** STUDY MATERIAL follows **

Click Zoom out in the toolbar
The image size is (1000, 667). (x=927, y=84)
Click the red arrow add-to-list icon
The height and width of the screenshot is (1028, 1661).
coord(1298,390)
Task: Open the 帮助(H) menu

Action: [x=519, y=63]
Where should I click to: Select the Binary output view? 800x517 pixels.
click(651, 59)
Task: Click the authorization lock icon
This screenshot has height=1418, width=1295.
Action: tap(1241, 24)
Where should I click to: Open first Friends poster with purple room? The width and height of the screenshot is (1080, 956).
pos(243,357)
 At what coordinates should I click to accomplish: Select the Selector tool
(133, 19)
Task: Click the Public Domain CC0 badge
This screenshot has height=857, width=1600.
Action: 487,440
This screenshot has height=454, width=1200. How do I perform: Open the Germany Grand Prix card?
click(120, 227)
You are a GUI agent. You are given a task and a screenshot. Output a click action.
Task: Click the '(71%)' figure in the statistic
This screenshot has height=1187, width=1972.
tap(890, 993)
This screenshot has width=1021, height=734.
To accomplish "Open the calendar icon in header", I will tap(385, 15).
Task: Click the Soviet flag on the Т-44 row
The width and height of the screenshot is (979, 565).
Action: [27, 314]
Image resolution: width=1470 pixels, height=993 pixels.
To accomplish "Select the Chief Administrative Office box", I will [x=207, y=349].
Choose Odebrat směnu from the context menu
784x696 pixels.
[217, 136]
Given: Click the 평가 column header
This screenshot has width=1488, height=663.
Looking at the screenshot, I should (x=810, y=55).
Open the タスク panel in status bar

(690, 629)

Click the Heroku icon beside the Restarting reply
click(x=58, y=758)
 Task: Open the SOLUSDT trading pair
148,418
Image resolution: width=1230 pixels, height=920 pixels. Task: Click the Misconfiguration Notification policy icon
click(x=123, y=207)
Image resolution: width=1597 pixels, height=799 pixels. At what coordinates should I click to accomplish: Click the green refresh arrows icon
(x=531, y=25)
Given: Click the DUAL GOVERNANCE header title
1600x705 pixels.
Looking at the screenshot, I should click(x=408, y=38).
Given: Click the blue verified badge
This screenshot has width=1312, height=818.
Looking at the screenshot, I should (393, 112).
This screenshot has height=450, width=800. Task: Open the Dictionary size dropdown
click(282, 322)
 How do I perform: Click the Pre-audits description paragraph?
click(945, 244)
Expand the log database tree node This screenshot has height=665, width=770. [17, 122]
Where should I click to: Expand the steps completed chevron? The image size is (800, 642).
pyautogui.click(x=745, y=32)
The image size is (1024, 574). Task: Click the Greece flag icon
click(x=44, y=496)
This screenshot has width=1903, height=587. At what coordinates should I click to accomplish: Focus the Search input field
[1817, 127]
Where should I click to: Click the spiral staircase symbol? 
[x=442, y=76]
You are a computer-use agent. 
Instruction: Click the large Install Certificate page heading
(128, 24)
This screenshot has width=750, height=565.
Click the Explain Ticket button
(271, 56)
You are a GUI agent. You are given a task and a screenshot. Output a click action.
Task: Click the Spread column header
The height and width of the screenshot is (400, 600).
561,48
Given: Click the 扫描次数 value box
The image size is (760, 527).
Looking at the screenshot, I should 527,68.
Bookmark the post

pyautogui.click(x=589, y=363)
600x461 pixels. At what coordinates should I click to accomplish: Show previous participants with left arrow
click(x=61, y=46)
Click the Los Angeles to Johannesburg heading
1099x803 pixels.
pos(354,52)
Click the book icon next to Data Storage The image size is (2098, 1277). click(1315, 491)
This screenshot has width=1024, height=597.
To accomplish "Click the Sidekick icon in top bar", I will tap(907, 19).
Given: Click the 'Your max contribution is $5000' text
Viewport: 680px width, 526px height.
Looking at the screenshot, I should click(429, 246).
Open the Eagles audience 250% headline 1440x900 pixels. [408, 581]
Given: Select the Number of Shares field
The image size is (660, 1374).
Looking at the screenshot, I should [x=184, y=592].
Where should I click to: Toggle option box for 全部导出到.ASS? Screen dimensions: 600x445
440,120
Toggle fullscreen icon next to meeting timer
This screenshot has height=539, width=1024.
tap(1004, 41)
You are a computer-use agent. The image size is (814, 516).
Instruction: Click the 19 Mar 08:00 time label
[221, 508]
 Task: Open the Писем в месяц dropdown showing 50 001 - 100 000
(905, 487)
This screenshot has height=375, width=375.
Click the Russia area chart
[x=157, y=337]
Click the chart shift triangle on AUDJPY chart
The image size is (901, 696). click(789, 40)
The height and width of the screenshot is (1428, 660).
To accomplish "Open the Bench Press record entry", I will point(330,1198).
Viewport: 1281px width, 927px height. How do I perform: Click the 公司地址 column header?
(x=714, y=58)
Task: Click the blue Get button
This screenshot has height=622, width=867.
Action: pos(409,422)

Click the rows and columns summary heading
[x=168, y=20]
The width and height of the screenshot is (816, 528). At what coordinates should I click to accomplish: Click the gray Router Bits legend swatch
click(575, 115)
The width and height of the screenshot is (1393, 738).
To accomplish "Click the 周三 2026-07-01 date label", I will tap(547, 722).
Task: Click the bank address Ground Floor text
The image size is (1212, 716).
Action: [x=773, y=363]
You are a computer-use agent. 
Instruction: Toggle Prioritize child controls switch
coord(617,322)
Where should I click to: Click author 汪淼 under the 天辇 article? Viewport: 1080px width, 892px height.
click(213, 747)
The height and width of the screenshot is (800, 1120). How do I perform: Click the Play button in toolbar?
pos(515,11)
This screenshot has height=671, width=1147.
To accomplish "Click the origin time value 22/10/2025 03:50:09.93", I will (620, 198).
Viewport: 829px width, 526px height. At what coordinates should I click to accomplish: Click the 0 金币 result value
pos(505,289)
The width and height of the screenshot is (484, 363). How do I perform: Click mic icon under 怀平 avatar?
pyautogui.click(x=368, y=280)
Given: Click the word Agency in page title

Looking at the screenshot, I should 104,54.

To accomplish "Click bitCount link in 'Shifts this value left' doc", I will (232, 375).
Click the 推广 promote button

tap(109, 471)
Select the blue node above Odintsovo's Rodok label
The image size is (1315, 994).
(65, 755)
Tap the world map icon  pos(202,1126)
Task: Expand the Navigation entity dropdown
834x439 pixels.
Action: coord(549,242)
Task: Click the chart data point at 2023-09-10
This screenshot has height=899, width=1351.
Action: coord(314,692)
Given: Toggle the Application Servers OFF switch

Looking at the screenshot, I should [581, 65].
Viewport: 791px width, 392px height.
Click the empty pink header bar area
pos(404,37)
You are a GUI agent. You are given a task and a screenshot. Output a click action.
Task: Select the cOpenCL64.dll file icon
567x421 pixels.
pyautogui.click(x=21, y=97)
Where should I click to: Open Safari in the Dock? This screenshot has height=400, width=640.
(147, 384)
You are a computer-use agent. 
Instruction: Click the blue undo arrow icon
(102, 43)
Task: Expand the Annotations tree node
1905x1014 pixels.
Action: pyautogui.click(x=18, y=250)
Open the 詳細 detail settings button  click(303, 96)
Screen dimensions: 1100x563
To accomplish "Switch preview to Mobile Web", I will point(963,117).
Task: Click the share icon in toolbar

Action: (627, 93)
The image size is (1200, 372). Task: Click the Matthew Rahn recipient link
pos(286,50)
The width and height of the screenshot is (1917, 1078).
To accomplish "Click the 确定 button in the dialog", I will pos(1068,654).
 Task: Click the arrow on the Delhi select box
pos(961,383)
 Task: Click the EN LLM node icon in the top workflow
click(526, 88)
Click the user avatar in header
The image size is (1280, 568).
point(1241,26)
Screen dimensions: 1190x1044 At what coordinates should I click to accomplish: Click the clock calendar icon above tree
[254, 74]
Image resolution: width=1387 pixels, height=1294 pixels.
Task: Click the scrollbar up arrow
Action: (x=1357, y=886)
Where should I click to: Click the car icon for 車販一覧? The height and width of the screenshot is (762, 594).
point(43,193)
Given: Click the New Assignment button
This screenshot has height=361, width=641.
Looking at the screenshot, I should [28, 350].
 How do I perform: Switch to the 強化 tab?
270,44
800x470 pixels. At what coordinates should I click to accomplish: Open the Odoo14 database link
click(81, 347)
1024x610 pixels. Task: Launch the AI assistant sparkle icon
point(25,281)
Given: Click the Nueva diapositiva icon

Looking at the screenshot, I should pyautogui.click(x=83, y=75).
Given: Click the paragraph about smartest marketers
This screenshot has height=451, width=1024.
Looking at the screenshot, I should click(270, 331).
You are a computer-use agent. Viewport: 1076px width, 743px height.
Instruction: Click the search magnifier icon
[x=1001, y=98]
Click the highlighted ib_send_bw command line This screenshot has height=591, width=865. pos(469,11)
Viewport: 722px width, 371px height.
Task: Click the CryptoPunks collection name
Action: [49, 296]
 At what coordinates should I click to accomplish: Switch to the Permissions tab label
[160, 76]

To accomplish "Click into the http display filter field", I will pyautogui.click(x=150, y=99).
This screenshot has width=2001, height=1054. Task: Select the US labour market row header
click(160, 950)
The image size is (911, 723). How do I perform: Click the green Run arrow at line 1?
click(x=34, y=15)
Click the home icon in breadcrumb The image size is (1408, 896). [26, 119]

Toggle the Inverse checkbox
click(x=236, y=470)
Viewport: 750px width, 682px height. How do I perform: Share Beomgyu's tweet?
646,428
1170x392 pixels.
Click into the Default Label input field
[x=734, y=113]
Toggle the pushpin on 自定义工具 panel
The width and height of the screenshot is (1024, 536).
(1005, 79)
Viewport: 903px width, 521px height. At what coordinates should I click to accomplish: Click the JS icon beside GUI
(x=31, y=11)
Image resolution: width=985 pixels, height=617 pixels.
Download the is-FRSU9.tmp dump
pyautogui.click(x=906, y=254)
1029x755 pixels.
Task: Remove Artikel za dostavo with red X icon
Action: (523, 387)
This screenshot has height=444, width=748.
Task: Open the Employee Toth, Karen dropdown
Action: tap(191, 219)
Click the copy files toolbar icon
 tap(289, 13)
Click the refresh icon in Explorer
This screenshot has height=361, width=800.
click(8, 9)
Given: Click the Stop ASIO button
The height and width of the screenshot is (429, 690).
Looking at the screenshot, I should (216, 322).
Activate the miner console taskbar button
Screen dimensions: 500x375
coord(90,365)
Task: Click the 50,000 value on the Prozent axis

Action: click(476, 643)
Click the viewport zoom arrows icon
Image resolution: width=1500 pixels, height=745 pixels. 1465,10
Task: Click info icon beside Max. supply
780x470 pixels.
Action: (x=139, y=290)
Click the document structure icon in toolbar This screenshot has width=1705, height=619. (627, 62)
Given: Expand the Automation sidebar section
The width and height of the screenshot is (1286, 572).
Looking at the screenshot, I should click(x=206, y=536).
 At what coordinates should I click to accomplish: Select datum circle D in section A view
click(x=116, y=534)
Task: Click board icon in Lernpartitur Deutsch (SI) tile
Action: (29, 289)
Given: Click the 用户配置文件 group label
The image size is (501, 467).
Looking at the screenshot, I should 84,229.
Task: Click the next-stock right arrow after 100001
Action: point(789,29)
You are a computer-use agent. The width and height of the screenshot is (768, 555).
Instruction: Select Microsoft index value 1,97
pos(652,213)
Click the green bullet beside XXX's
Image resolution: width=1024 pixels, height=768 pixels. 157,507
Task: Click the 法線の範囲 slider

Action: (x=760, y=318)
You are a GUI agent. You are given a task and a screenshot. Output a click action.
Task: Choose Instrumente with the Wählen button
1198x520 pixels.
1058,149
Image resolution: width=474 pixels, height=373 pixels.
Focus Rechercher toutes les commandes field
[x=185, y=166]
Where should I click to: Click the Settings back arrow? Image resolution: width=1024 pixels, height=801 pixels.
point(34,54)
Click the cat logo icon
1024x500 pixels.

** End of STUDY MATERIAL **

— TASK STATEMENT —
Copy out every line above where "will" is present.

— WRITTEN ANSWER —
To accomplish "Open the calendar icon in header", I will tap(385, 15).
To accomplish "Select the Chief Administrative Office box", I will [x=207, y=349].
To accomplish "Click the Sidekick icon in top bar", I will tap(907, 19).
To accomplish "Open the Bench Press record entry", I will point(330,1198).
To accomplish "Click the 周三 2026-07-01 date label", I will tap(547, 722).
To accomplish "Click the origin time value 22/10/2025 03:50:09.93", I will (620, 198).
To accomplish "Click bitCount link in 'Shifts this value left' doc", I will (232, 375).
To accomplish "Switch preview to Mobile Web", I will point(963,117).
To accomplish "Click the 确定 button in the dialog", I will pos(1068,654).
To accomplish "Click into the http display filter field", I will pyautogui.click(x=150, y=99).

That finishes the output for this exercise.